Emilio Durkheim, el sociólogo francés fundador de disciplina académica, argumentaba que los eventos susceptibles de generar conmoción colectiva, como un crimen, por ejemplo, suelen jugar una función social de aprendizaje cultural de normas de convivencia (lo permitido y lo no permitido) en una determinada comunidad. Tragedias como la del Jet Set, sin dudas graban los sentimientos comunes de una nación, generando una conmoción tal que pausan las pequeñas repúblicas y ritmos que rigen las realidades de la gente en una sociedad como la dominicana, posponiendo sus diferencias y cotidianos de manera temporal.

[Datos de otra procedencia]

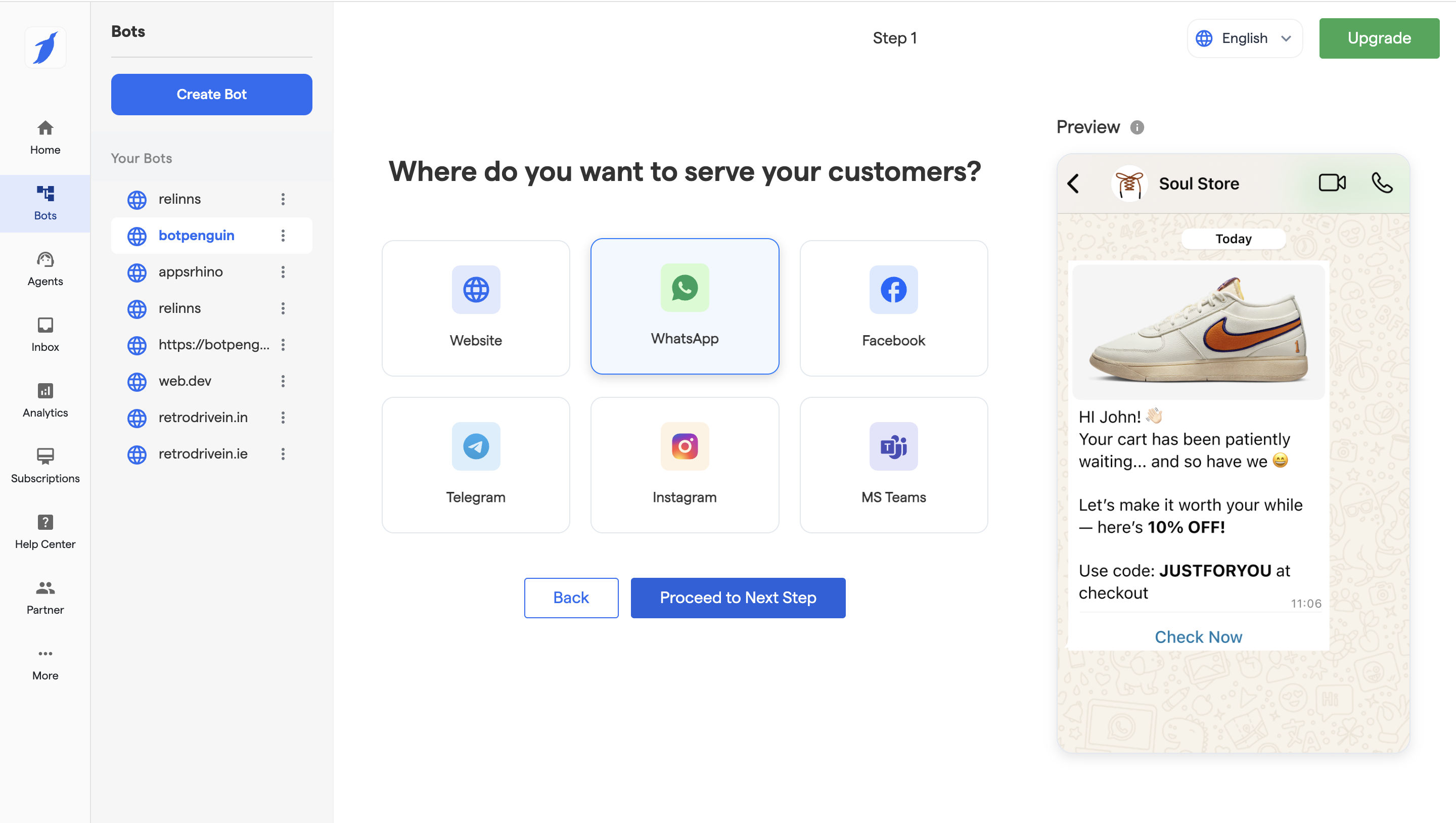Tap the video call icon in preview

(1332, 183)
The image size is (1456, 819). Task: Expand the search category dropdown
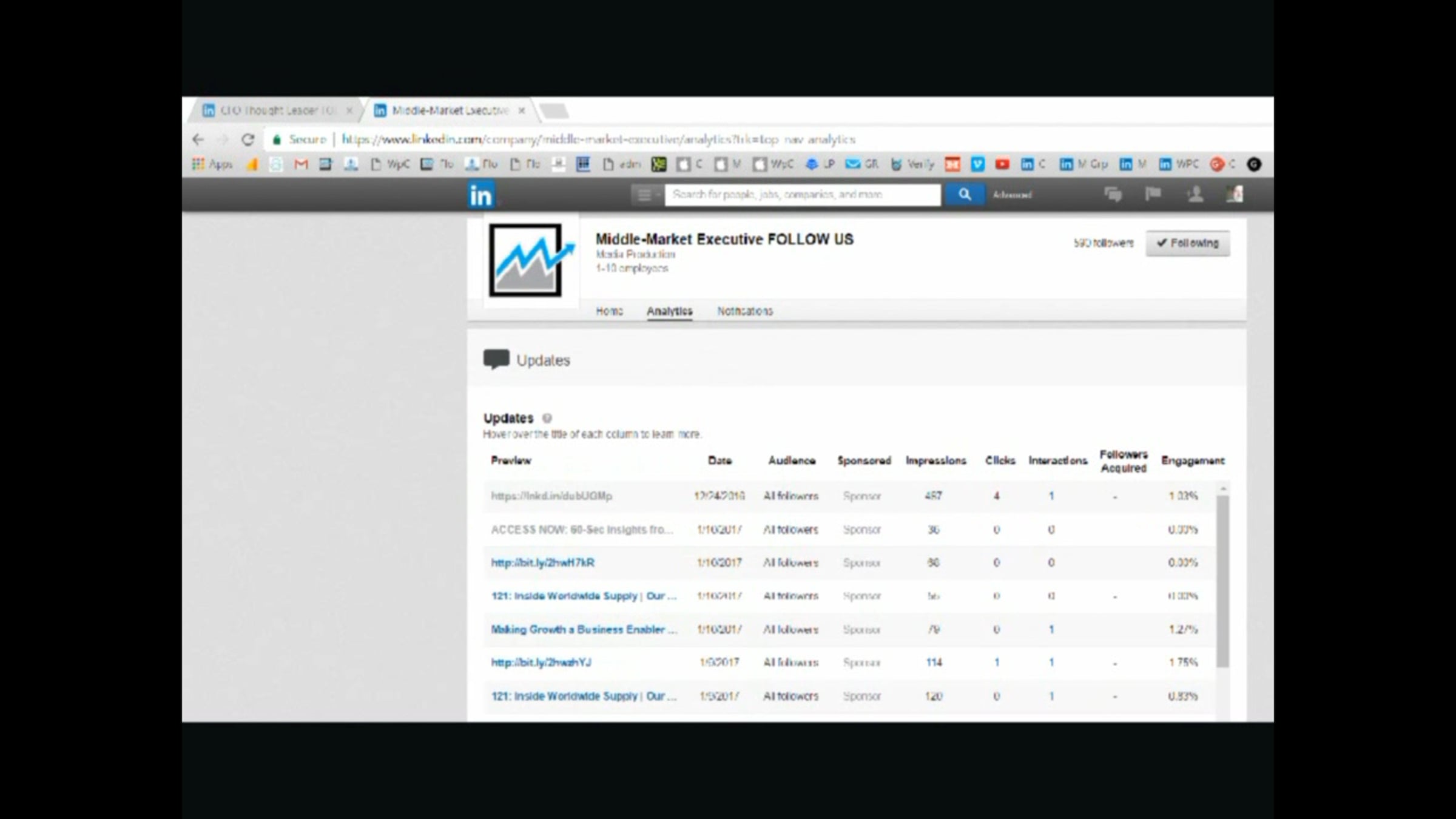647,195
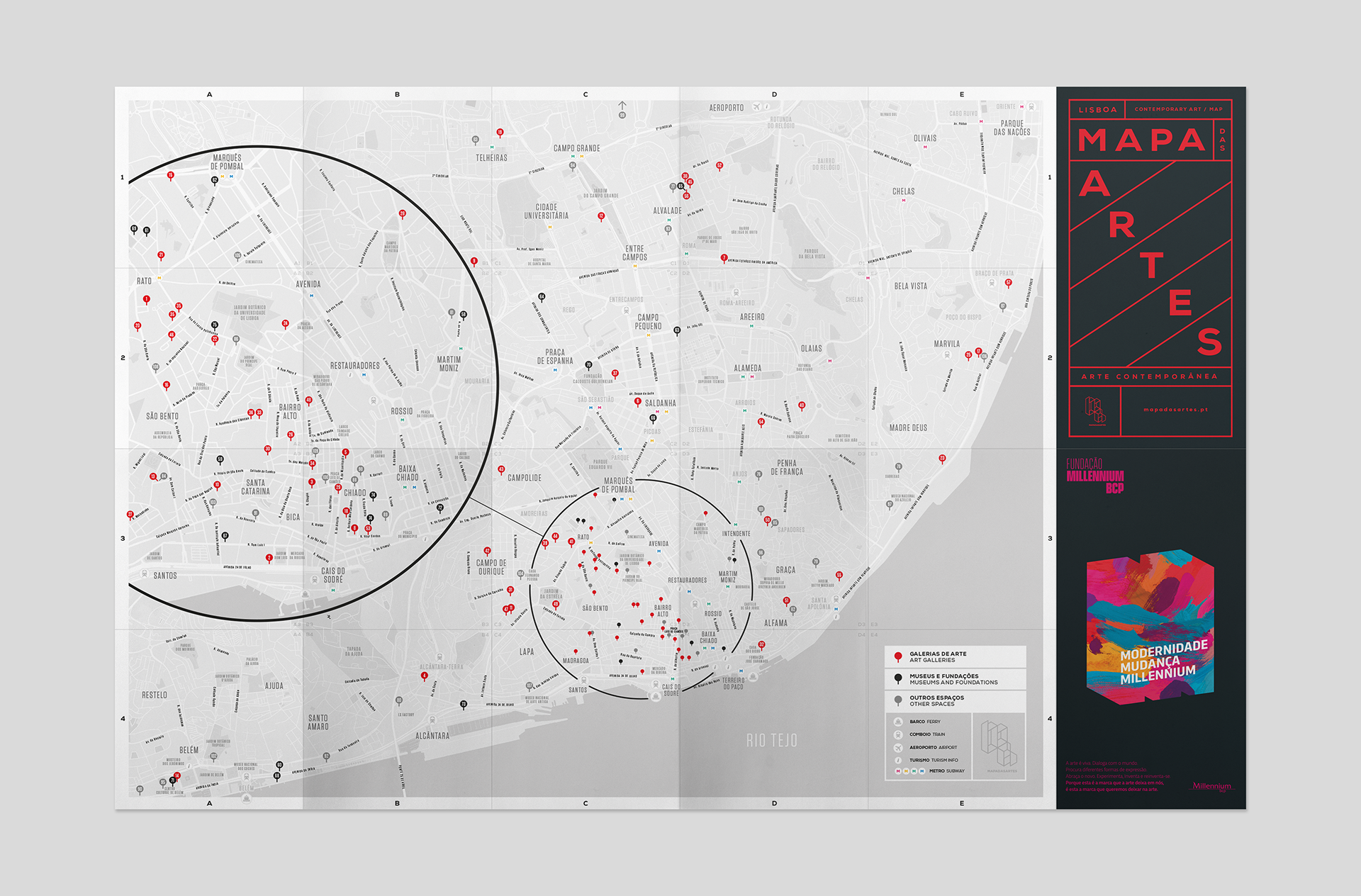Image resolution: width=1361 pixels, height=896 pixels.
Task: Click the Rio Tejo label
Action: (771, 741)
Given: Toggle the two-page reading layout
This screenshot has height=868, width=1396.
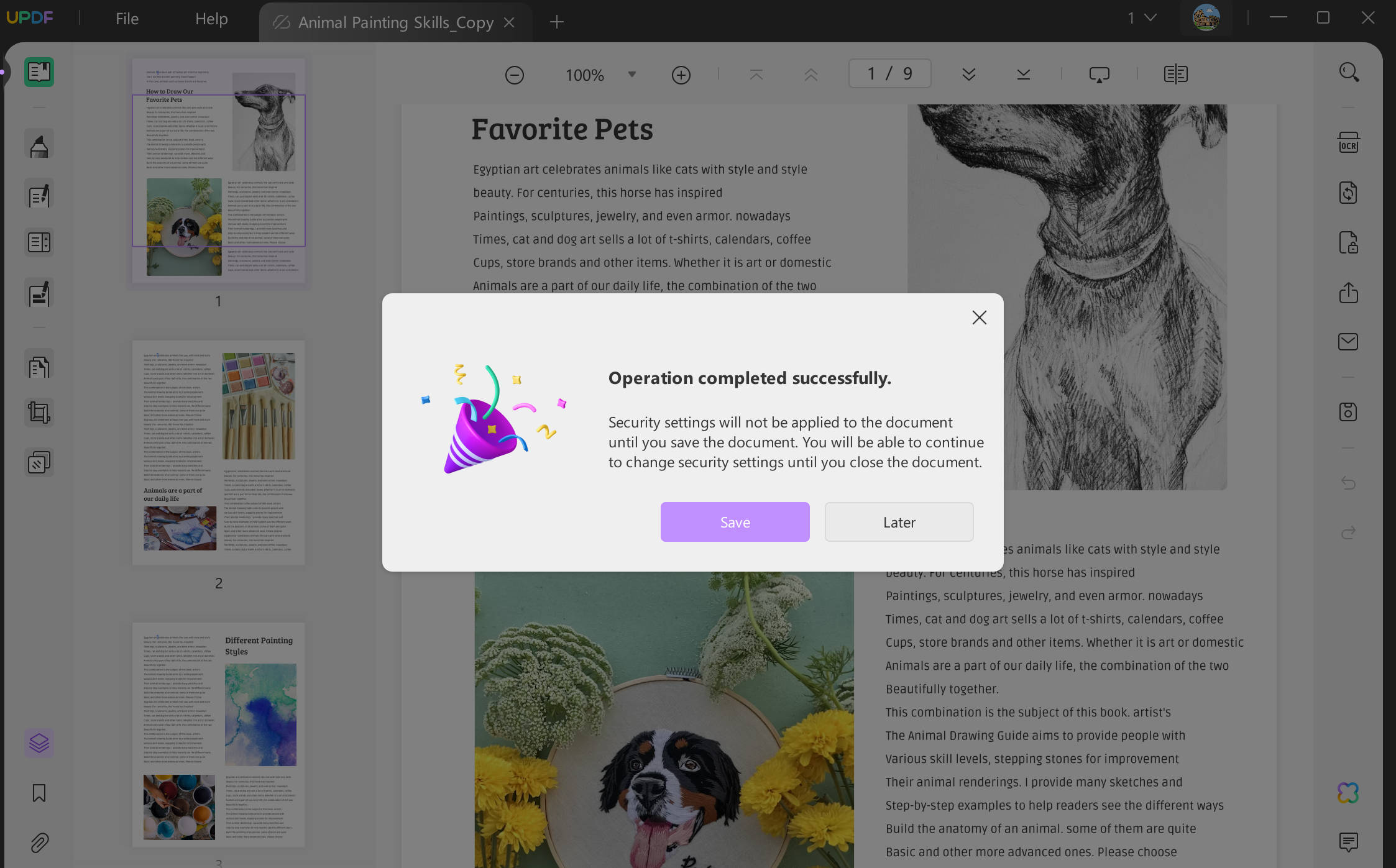Looking at the screenshot, I should [1176, 73].
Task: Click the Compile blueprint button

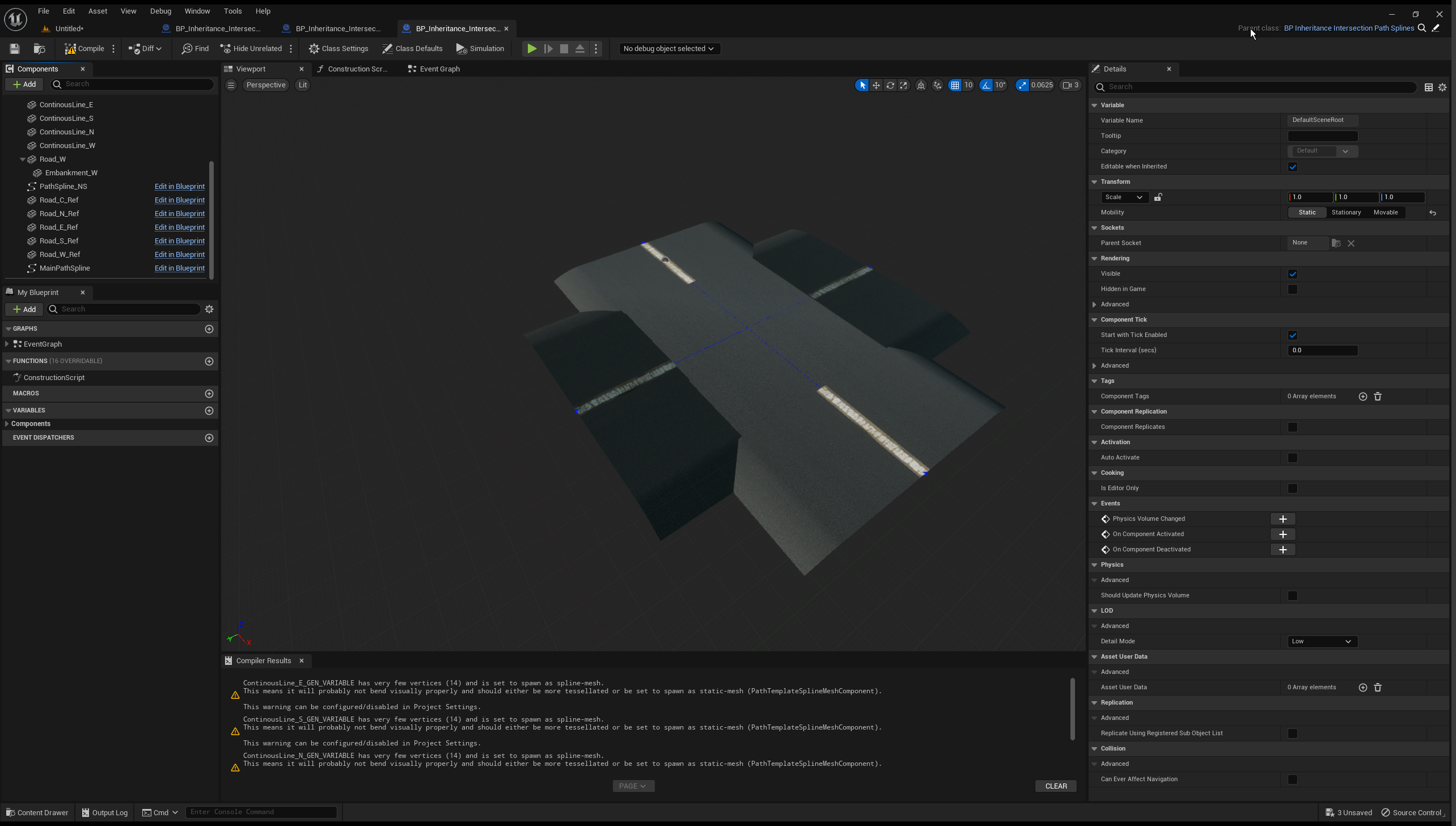Action: click(x=84, y=49)
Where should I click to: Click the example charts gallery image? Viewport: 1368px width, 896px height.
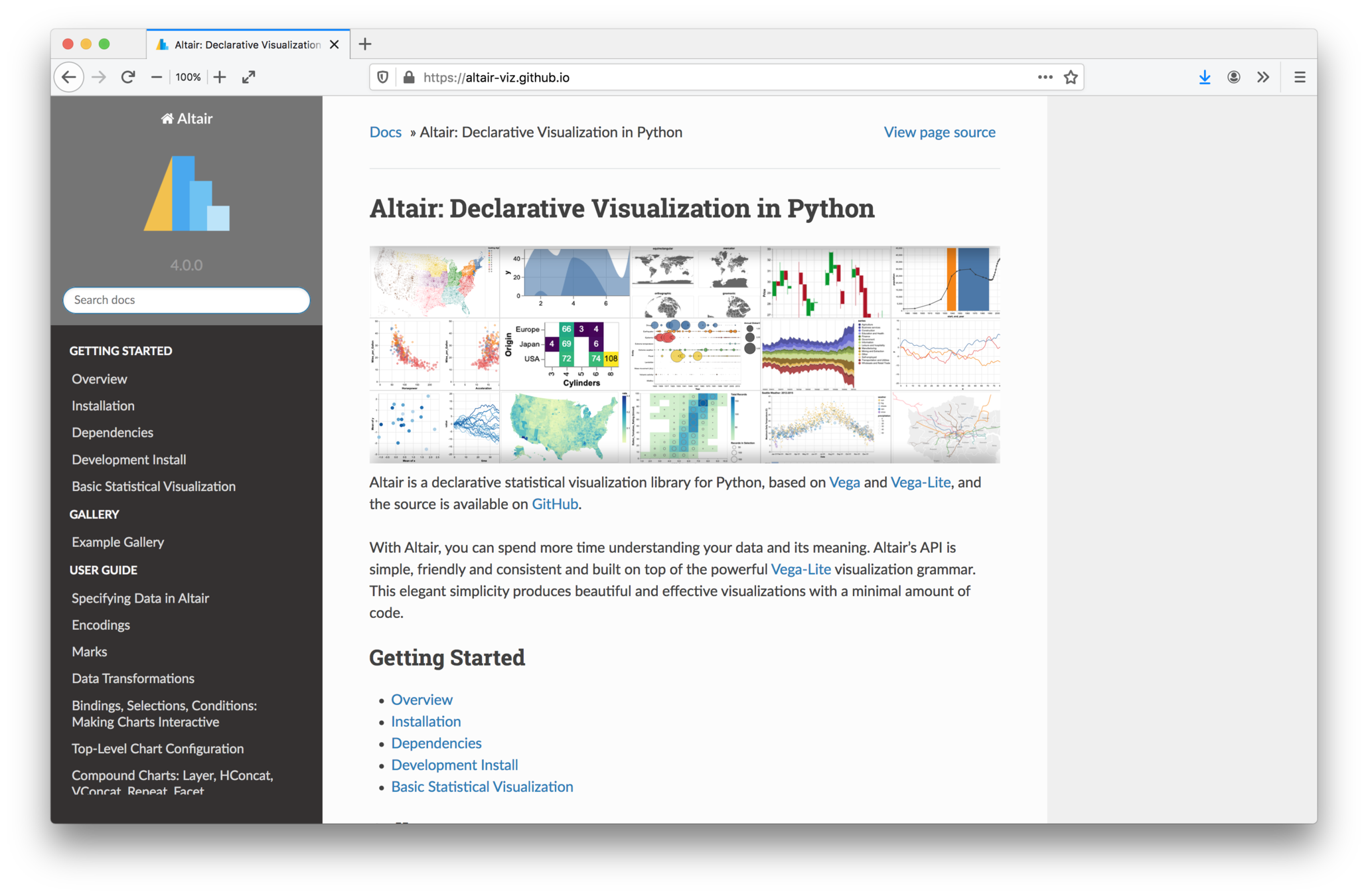pos(684,354)
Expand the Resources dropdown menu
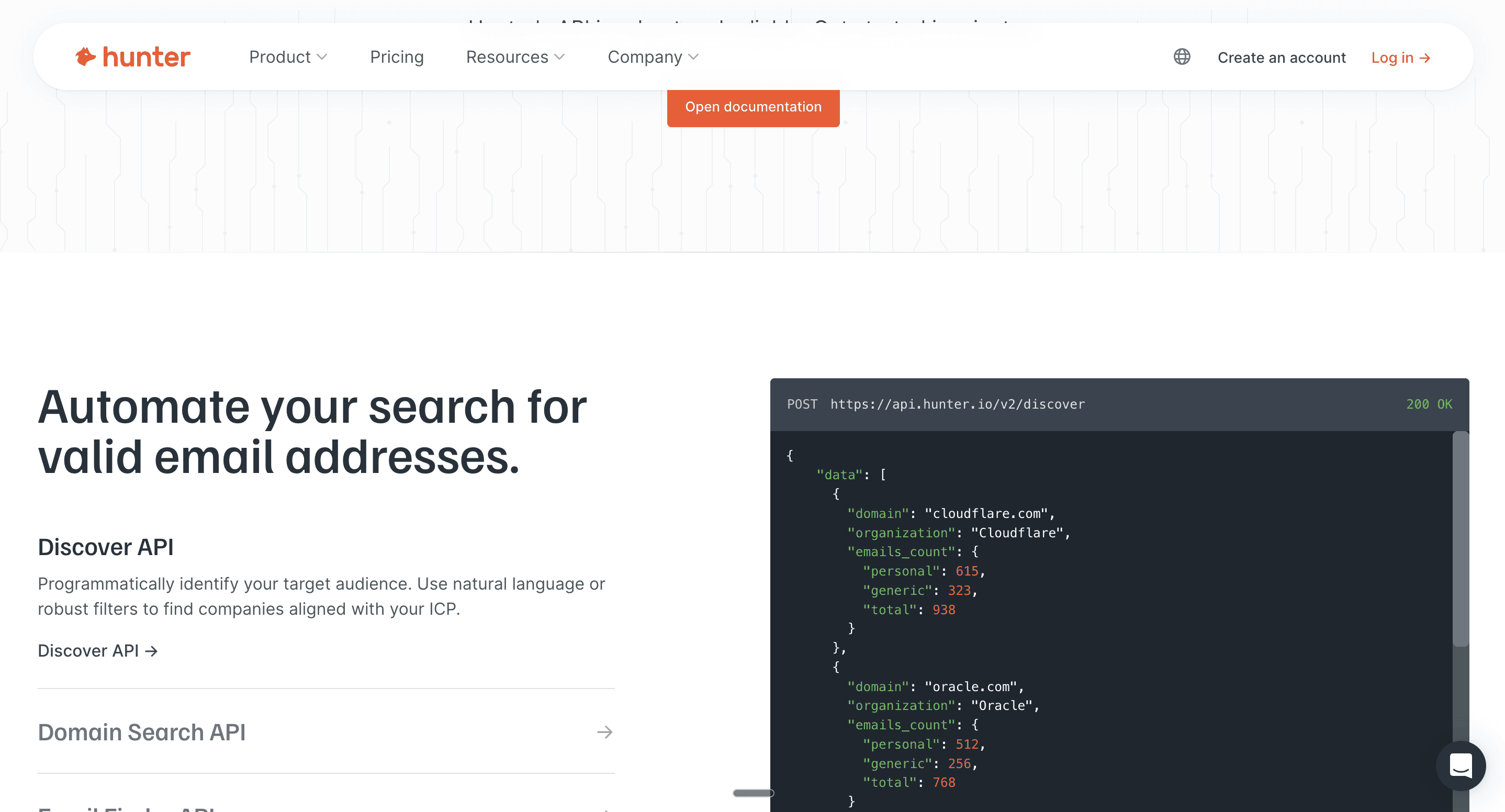Image resolution: width=1505 pixels, height=812 pixels. pos(515,57)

Ahora queda preguntarse qué pasará luego que pase la conmoción inicial. Si los funerales suelen ser la vida después de la muerte, donde la sociedad entierra a sus fenecidos y retoma la vida su curso ordinario. Al momento de escribir estas líneas se comienzan a producir los primeros servicios funerales de las personas fallecidas en Jet Set. Para unas, se le rinden honores de Estado, o por méritos reconocidos por la colectividad como el caso del cantante Rubby Pérez, cuyo sepelio se ha celebrado en el Teatro Nacional, meca del arte y la cultura en República Dominicana, en presencia del propio presidente de la República y representantes de poderes públicos. Otros, los más pudientes económicamente, serán despedidos en funerales ya anunciados en cementerios privados, con la probable presencia de sectores influyentes. En paralelo, la mayoría de los fallecidos será enterrados en el dolor de sus comunidades, seguramente en cementerios municipales, de forma humilde, como sus orígenes sociales, y probablemente fuera del foco de reflectores nacionales.

Al parecer, la muerte y su dolor sincero unió a los dominicanos en una conmoción y tristeza común, compartida durante 48 horas que marcarán la vida de varias generaciones. La tragedia colectiva, al igual que cuando feligreses se congregan en una iglesia, puso a la gente en sintonía de sentimientos, especialmente de solidaridad y empatía (a pesar que, en contraste, la actual política de persecución que lleva a cabo el Estado contra inmigrantes de origen haitiano -incluido mujeres y niños- no se detuvo un instante y continuó su agitado curso autoritario).

A pesar de este momento excepcional en la historia del país, ya la vida ha comenzado a retomar su cauce ordinario. Parafraseando el célebre microcuento de Augusto Monterroso, es probable que cuando despertemos de la conmoción y el duelo, el dinosaurio de la desigualdad y la segregación social que divide a los dominicanos todavía estará ahí.